RED BLUFF, Calif. - Tehama County nonprofits and public entities are receiving a total of $154,399 in grants from the McConnell Fund at the Community Foundation at the North State.

This year they saw a record-breaking amount of people applying for the McConnell grant due to the pandemic.

The City of Red Bluff Parks and Recreation Department was one of the groups awarded a grant of $32,699.

They are going to be using the funds to give the train in Diamond Park a complete makeover.

They will be swapping out the beloved Diamond Park wooden train for a concrete cast one.

"This is just going to make a safer project for kids to play on it and it will just be nicer,” said Karen Shaffer, City of Red Bluff Parks and Recreation supervisor.

Juan Cruz used to go to the park every day to play with his cousins as a kid.

He is sad to see the train from his childhood go but knows the upgrade is much needed.

"The train has a little wear and tear on it because of the splinters going into people’s hands, so it does need a lot of upkeep,” said Cruz. “Thank God the park is getting more upkeep and maintenance that it does need."

Shaffer told Action News Now that the pandemic pushed back the distribution of many grants.

This was the first grant Shaffer has applied for since she took over as supervisor three years ago.

She cannot wait to welcome kids back to the park.

RELATED: Shasta, Trinity nonprofits receive spring funding

They hope to have the new train rolling into the park in six to eight weeks, just in time for summer.

Hope Chest Thrift Store was another one of the recipients of the grant, getting $20,700 to fix the sewer lines that run through a 30-foot stretch of carpet inside the store to the side alley pipes.

They will also be using the money to expand their tiny bathroom from its original spot to the storage room, so it can be ADA compliant.

"We do have some volunteers that use a walker or a cane, so having a larger bathroom will benefit them greatly,” said Lucretia Betts, president of the board of Hope Chest Thrift Store.

The thrift store is not just supporting itself, but the low-income family counseling center that sits right next door.

"This grant is going to help us from going back in the negative because we would have to pay for this regardless and we would definitely be in the negative as far as our books,” said Lori Hale, manager of Hope Chest Thrift Store.

Even with 56 years of business and a 100-year-old building, Betts told Action News Now they only ask for help when they really need it.

“We are very, very grateful to be considered when awarding grants because certainly do need it,” said Betts.

They do not have a start date for the projects yet but anticipate it will take four to five days to complete.

They may need to close shop for that short time to get the work done.

The Northern California Child Development Inc. (NCCDI) is getting $15,000 to purchase equipment for sensory integration rooms for seven different NCCDI locations across the county.

At the NCCDI, they are working with kids with lots of different behaviors and disabilities and are noticing a lack of sensory interaction in children.

The spaces will include things like painting rooms, soothing colors and eventually even sensory swings.

____________

:: Task requirements ::
1. Summarize the McConnell grant article in two sentences.
2. Write out the part of the McConnell grant article that begins at the words "This year they" and stops after the words "grant of $32,699.", swapping "record-breaking" for "unprecedented".
You will not need the dataset entries for this work.

(Dataset entries)
____________

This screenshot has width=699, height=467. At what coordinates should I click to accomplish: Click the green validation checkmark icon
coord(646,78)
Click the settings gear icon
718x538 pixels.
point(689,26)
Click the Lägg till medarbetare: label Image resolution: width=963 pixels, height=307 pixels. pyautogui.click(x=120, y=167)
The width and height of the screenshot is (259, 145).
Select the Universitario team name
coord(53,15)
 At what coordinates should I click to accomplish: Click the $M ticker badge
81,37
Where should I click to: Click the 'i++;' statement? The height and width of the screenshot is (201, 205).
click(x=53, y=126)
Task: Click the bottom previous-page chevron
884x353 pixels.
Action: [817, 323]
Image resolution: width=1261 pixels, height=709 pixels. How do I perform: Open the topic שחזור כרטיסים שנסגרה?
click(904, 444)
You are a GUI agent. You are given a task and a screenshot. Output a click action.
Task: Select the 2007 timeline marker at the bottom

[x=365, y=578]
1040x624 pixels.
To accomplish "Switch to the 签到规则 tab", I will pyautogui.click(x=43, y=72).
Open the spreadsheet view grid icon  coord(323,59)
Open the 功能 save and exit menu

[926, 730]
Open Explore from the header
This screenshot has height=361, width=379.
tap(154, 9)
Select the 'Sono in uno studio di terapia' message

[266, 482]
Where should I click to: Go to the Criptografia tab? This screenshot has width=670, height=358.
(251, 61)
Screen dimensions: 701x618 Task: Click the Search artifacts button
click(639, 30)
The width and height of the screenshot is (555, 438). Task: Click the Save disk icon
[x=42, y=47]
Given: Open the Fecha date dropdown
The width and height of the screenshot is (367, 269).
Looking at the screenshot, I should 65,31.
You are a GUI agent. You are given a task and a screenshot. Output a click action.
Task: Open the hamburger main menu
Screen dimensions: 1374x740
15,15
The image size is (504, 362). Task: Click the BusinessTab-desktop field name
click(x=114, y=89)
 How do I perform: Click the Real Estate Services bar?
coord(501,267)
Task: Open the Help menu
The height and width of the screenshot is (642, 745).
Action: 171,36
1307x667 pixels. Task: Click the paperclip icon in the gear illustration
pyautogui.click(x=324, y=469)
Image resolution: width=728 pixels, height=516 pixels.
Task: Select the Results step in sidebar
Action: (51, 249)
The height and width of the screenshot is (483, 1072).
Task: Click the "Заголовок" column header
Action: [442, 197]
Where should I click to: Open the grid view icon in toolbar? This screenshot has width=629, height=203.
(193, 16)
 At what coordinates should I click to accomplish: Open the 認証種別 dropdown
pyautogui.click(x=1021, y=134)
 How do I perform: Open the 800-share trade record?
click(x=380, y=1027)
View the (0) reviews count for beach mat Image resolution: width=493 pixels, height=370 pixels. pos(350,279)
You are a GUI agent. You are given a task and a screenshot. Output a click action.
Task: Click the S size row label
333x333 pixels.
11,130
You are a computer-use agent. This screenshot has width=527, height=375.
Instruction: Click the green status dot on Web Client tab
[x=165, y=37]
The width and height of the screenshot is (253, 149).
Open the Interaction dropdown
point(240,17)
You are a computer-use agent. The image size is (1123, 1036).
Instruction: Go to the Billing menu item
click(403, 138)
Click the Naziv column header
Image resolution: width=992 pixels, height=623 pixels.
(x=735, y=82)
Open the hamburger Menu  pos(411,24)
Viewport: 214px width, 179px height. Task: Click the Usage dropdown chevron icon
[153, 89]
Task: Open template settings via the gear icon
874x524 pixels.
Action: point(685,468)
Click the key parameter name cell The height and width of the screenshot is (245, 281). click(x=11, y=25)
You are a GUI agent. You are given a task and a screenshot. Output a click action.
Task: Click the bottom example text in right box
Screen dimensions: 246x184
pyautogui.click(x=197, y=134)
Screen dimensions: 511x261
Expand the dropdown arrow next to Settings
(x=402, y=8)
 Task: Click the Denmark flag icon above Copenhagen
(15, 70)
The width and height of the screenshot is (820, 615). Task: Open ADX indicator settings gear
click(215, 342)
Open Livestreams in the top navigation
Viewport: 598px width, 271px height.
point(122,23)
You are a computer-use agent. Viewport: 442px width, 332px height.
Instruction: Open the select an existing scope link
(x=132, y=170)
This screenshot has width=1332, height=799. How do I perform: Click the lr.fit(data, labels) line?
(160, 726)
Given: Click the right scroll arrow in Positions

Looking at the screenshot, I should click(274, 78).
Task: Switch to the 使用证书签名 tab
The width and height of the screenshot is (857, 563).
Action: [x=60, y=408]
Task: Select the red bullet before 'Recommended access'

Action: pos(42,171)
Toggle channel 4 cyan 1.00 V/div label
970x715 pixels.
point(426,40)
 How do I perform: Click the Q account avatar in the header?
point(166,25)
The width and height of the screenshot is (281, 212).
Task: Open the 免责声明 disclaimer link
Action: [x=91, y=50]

____________

:: Task responses ::
1. Tehama County nonprofits and public entities are receiving a total of $154,399 in grants from the McConnell Fund at the Community Foundation at the North State, which drew a record-breaking number of applicants this year due to the pandemic. Recipients include the City of Red Bluff Parks and Recreation Department ($32,699 to replace the wooden Diamond Park train with a concrete one), Hope Chest Thrift Store ($20,700 to fix sewer lines and make its bathroom ADA compliant), and Northern California Child Development Inc. ($15,000 for sensory integration room equipment at seven locations).

2.
This year they saw a unprecedented amount of people applying for the McConnell grant due to the pandemic.

The City of Red Bluff Parks and Recreation Department was one of the groups awarded a grant of $32,699.